Task prompt:
Transcribe every record exactly, omitting none.

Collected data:
============================================================

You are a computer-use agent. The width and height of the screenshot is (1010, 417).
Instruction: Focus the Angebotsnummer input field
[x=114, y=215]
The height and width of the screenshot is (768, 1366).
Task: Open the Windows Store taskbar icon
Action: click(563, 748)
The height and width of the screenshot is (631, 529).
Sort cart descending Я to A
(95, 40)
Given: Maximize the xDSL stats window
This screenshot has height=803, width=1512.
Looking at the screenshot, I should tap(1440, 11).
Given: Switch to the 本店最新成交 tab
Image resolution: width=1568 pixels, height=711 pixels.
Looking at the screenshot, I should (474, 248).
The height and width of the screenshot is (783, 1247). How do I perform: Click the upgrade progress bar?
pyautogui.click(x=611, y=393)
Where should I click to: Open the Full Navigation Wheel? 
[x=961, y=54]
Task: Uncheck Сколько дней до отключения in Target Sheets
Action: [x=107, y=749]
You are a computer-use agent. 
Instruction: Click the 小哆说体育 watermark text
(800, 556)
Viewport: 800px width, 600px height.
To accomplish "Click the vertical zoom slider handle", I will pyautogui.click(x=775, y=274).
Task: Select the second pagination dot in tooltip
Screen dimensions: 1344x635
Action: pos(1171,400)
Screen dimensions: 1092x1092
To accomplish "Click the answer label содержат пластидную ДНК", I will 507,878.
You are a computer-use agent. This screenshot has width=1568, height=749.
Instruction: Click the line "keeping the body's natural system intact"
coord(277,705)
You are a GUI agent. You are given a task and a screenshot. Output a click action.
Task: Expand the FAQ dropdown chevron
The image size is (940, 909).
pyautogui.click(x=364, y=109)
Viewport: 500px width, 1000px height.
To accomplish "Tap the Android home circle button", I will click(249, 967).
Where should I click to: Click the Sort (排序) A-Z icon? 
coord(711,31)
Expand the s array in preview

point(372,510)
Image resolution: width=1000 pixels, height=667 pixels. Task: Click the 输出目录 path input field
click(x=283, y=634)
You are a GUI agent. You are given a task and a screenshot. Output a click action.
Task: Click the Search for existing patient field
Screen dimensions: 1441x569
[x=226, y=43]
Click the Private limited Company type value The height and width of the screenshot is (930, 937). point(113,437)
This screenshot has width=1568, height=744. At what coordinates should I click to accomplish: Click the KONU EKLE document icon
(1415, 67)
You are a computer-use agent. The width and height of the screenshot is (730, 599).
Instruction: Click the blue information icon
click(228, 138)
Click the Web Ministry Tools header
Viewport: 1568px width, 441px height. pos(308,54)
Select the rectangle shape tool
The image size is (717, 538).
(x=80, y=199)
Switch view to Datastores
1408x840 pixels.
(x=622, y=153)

============================================================

Solution to the exercise:
You are a computer-use agent. The width and height of the screenshot is (1010, 417).
Instruction: Focus the Angebotsnummer input field
[x=114, y=215]
The height and width of the screenshot is (768, 1366).
Task: Open the Windows Store taskbar icon
Action: click(563, 748)
The height and width of the screenshot is (631, 529).
Sort cart descending Я to A
(95, 40)
Given: Maximize the xDSL stats window
This screenshot has height=803, width=1512.
Looking at the screenshot, I should tap(1440, 11).
Given: Switch to the 本店最新成交 tab
Image resolution: width=1568 pixels, height=711 pixels.
Looking at the screenshot, I should (474, 248).
The height and width of the screenshot is (783, 1247). How do I perform: Click the upgrade progress bar?
pyautogui.click(x=611, y=393)
Where should I click to: Open the Full Navigation Wheel? 
[x=961, y=54]
Task: Uncheck Сколько дней до отключения in Target Sheets
Action: [x=107, y=749]
You are a computer-use agent. 
Instruction: Click the 小哆说体育 watermark text
(800, 556)
Viewport: 800px width, 600px height.
To accomplish "Click the vertical zoom slider handle", I will pyautogui.click(x=775, y=274).
Task: Select the second pagination dot in tooltip
Screen dimensions: 1344x635
Action: pos(1171,400)
Screen dimensions: 1092x1092
To accomplish "Click the answer label содержат пластидную ДНК", I will 507,878.
You are a computer-use agent. This screenshot has width=1568, height=749.
Instruction: Click the line "keeping the body's natural system intact"
coord(277,705)
You are a GUI agent. You are given a task and a screenshot. Output a click action.
Task: Expand the FAQ dropdown chevron
The image size is (940, 909).
pyautogui.click(x=364, y=109)
Viewport: 500px width, 1000px height.
To accomplish "Tap the Android home circle button", I will click(249, 967).
Where should I click to: Click the Sort (排序) A-Z icon? 
coord(711,31)
Expand the s array in preview

point(372,510)
Image resolution: width=1000 pixels, height=667 pixels. Task: Click the 输出目录 path input field
click(x=283, y=634)
You are a GUI agent. You are given a task and a screenshot. Output a click action.
Task: Click the Search for existing patient field
Screen dimensions: 1441x569
[x=226, y=43]
Click the Private limited Company type value The height and width of the screenshot is (930, 937). point(113,437)
This screenshot has width=1568, height=744. At what coordinates should I click to accomplish: Click the KONU EKLE document icon
(1415, 67)
You are a computer-use agent. The width and height of the screenshot is (730, 599).
Instruction: Click the blue information icon
click(228, 138)
Click the Web Ministry Tools header
Viewport: 1568px width, 441px height. pos(308,54)
Select the rectangle shape tool
The image size is (717, 538).
(x=80, y=199)
Switch view to Datastores
1408x840 pixels.
(x=622, y=153)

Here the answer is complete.